Task item: Taking the line with "Share the 'cmm câm đi' tweet" as the start, reproduce every line until the records end, exactly and with nothing added.

=== Section Start ===

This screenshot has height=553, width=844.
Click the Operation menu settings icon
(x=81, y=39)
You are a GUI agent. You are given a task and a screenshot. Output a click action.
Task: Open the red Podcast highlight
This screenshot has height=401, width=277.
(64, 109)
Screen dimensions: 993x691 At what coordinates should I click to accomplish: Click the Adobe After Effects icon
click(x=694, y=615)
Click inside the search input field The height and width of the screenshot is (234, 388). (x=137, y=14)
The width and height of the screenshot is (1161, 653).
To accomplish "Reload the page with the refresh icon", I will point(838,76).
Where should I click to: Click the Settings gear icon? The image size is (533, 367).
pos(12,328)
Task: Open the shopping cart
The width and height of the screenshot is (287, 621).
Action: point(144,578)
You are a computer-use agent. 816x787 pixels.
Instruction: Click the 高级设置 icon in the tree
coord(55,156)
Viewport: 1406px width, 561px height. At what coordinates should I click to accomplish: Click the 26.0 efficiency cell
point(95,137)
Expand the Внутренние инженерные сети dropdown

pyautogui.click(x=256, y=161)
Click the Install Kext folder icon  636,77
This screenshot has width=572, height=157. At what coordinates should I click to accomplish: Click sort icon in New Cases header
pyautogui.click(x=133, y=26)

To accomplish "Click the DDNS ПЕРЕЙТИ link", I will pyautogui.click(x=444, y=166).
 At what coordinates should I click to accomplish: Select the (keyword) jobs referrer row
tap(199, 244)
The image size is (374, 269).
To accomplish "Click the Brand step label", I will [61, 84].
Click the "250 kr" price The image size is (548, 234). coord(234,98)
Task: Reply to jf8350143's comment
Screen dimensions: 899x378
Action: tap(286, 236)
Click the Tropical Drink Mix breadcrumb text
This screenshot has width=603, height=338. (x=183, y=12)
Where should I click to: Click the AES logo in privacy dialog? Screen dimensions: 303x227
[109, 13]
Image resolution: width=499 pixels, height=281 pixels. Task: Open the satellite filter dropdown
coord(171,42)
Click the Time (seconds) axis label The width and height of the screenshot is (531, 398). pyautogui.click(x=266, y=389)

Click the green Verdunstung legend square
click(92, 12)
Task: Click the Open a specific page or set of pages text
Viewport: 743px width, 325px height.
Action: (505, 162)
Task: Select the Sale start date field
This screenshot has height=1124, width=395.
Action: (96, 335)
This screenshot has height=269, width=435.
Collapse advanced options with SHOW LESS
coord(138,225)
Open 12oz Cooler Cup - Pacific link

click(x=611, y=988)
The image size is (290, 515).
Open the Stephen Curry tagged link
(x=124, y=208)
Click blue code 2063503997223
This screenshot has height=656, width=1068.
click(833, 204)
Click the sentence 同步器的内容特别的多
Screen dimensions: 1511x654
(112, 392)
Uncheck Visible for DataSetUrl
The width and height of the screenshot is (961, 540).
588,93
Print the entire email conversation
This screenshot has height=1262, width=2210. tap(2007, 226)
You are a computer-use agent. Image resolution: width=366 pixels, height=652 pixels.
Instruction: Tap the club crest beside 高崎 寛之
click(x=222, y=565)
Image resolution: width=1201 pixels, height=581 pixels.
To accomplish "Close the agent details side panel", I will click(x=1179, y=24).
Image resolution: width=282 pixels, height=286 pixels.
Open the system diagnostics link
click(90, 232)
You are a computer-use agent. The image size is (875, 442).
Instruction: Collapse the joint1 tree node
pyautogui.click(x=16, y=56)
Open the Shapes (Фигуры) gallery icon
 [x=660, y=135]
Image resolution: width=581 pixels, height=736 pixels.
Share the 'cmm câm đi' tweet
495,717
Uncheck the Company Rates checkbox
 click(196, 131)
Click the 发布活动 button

=== Section End ===

Answer area:
Share the 'cmm câm đi' tweet
495,717
Uncheck the Company Rates checkbox
 click(196, 131)
Click the 发布活动 button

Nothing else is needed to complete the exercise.